I am learning a lot from this new endeavor.

I should back up a little.

So there I was, having a great time posting artistic nudes on OnlyFans, when my fans started asking for cum facials and ass-fucking videos.

I really enjoy creating artistic nudes for my fans. It combines my three great loves of nudity, costuming and design. Cum facials and ass-fucking videos . . . don’t really do that.

But whatever my fans my want, my fans get, because that is the kind of bitch I am.

GULP.

So . . . I hit my up my cute little Coronavirus crush, and he graciously agreed to help. He told me later that while shaving my butt, all he could think was, “Don’t snag the wrinkles! Don’t snag the wrinkles!”

Cute, right? Who knew creating porn would be so cute?

It turns out that creating porn is also super fun. It’s also very exhausting and very sweaty. We relaxed with pizza and anime afterwards, as well as some other stuff I can’t mention, at which point he went to send the photos to a shared Google drive and promptly uploaded them to his work account instead.

Oops. Here’s hoping you don’t have a super awkward Monday morning, Coronavirus Cuddle Buddy!

I am so much more conservative in regards to sex than I previously realized. My other friends doing OnlyFans are like, “Here’s a video of me featuring triple penetration during a Full Blood Moon ritual on the stairs of the Capitol Building!
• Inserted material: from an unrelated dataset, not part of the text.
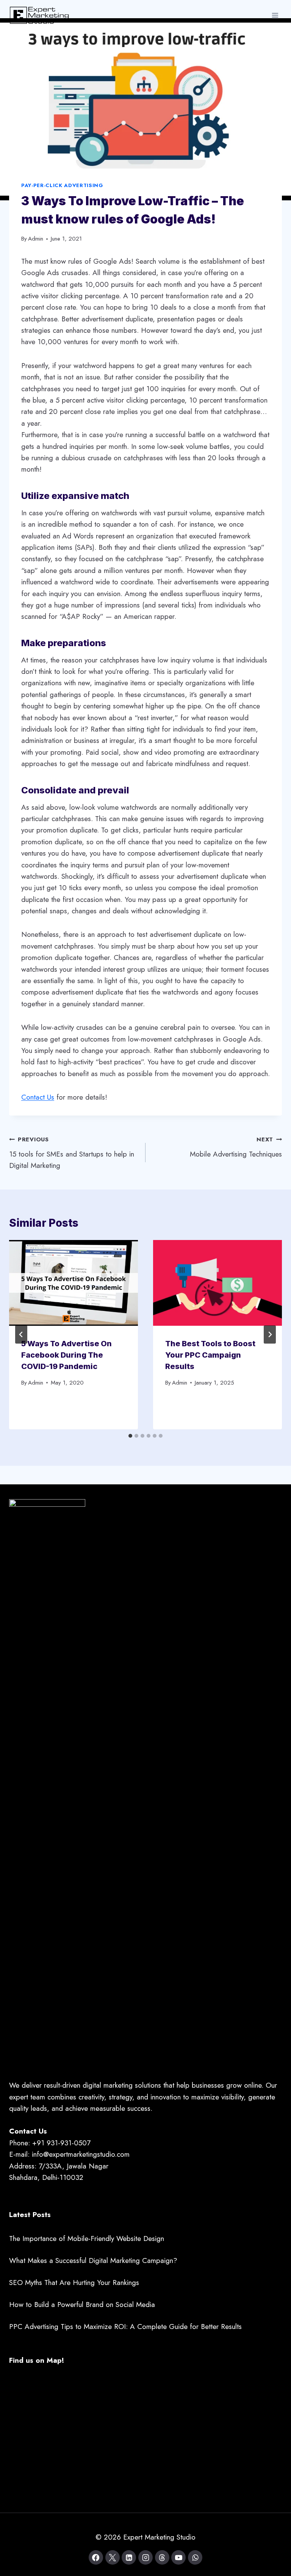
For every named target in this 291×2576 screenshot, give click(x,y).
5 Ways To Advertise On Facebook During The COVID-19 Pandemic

Just another typical Tuesday, haha! Enjoy!”

Meanwhile, I’m over here like, “Good morning, good sirs. If I might bother you for a moment, I’d like to tell you about a selection of videos I have that may suit your libidinous predilections. In the first video, you will see my gluteous maximus become less hirsute, and in the next . . .”

SIGH. I have a super-long way to go before I’m completely comfortable with this. Can I please just go back to making dumb jokes and stripping now?

I have a bunch of odd looking photos and videos on my hard drive now. Some of them are actually sexy. Now, to work up the courage to unleash them on the world.

There’s nary a cum facial video among them, however. Baby Girl kept swallowing too soon. Oops. There would have been a video of me squirting harder than I ever have in my life, but we forgot to turn the video recorder on. Double oops.

Perhaps we’ll try again next weekend.